The last thing some of us urbanites might want is someone getting a close-up of our face while we're waiting (most likely impatiently) for a train home in rush hour crowds. But that's exactly what Adam Magyar is doing with his series "Stainless"—and he's making us all (collectively) look artsy and awesome through slow-motion 'portraits' of public transit platforms.

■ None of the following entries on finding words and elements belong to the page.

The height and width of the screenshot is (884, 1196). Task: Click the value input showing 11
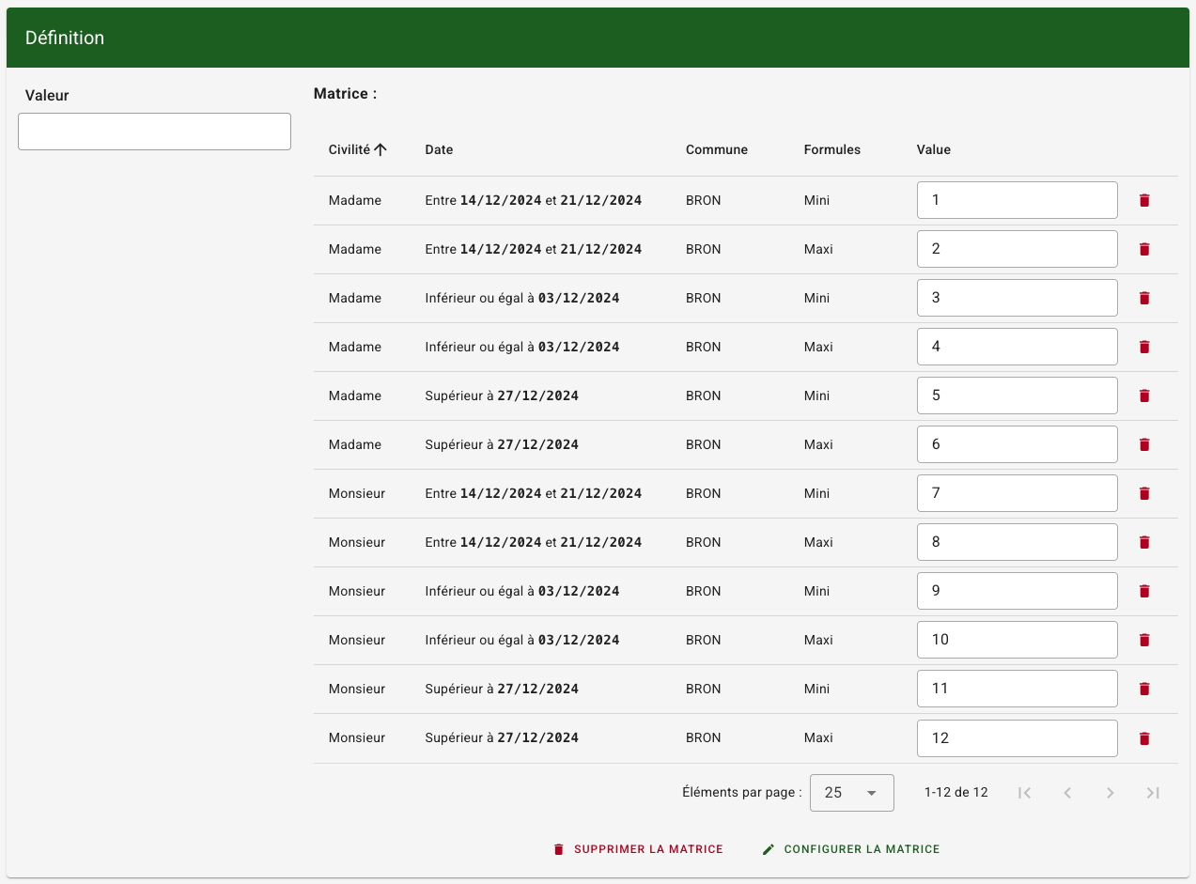pyautogui.click(x=1017, y=689)
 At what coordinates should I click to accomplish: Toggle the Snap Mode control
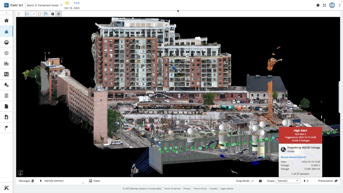[245, 181]
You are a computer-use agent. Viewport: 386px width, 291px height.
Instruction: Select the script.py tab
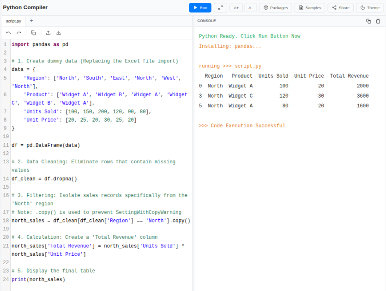(x=13, y=21)
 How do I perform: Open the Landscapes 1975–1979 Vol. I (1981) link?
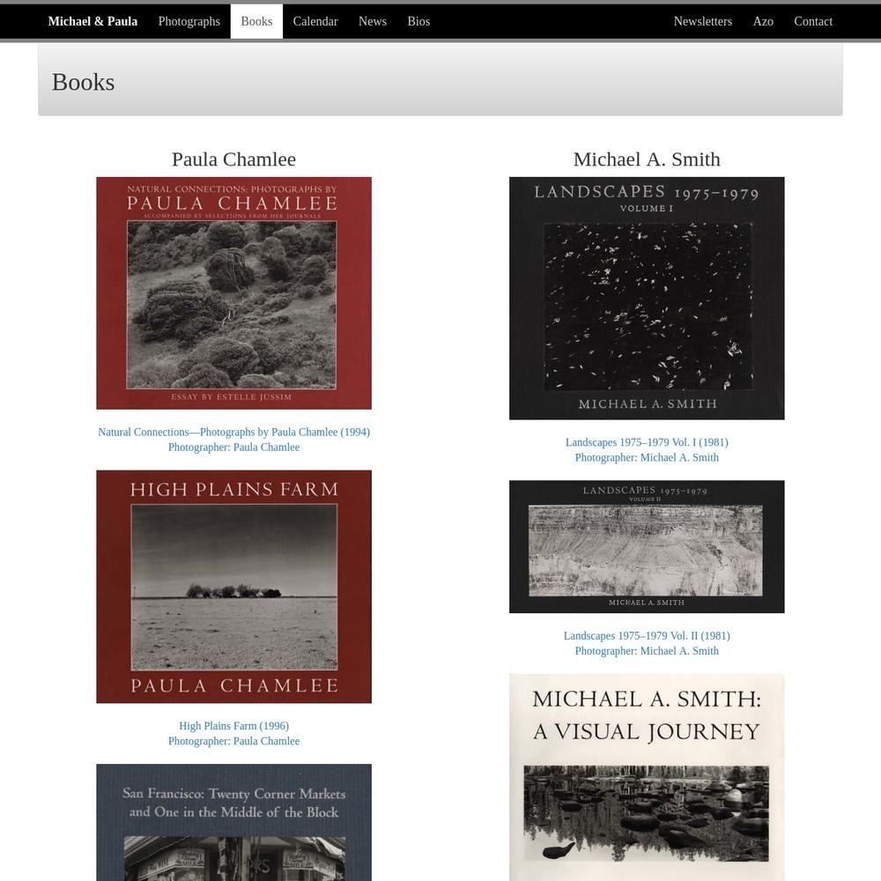pos(647,442)
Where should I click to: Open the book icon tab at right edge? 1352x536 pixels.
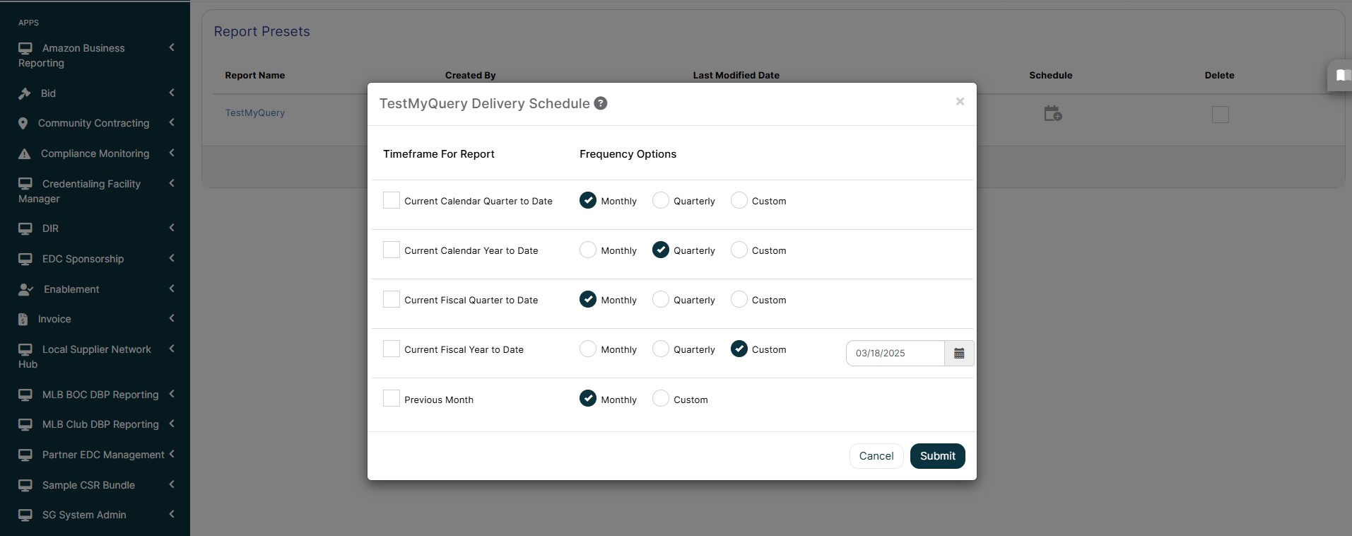[1341, 75]
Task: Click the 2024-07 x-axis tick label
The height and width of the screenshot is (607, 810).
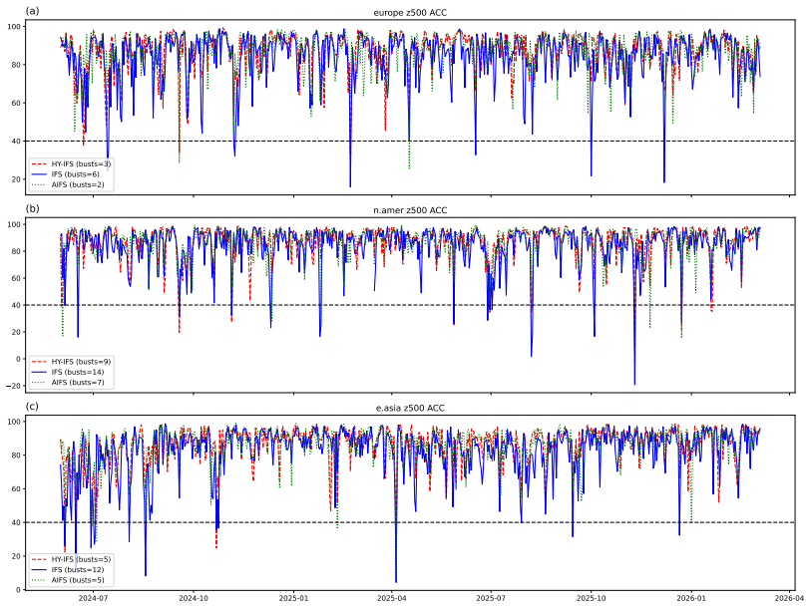Action: (93, 598)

Those are excerpts of Magyar's footage of Alexanderplatz in Berlin and 42nd St/Grand Central Station in New York City. The films were created with a backpack-concealed camera that shoots footage of train platforms from inside approaching cars. It's pretty eerie the way quick gestures are still movements in a mostly frozen frame, but with a small fraction of the speed. Hair flips, hands grabbing for bags, children chasing each other—they're all turned into scenes straight out of Kirsten Dunst's semi-smashing (and super depressing) apocalypse film, Melancholia:
Magyar's latest work, shot at Shinjuku station in Tokyo, is one of the very few 11-minute videos on the Internet that are worth watching all the way through. Check it out:
The "portrait" was shot in 720p, 50fps—camera settings that help achieve that smooth, surreal transition from person to person. For more on his autodidactic method—Magyar uses custom, self-made scanning software to achieve the detail and focus in his work—check out Medium's in-depth profile with the photographer here.
The series is much more than pretty photographs and film—it's a striking reminder that you never know when the backpack through the train window is mega-focusing on your irritated, public-transit-fatigued face.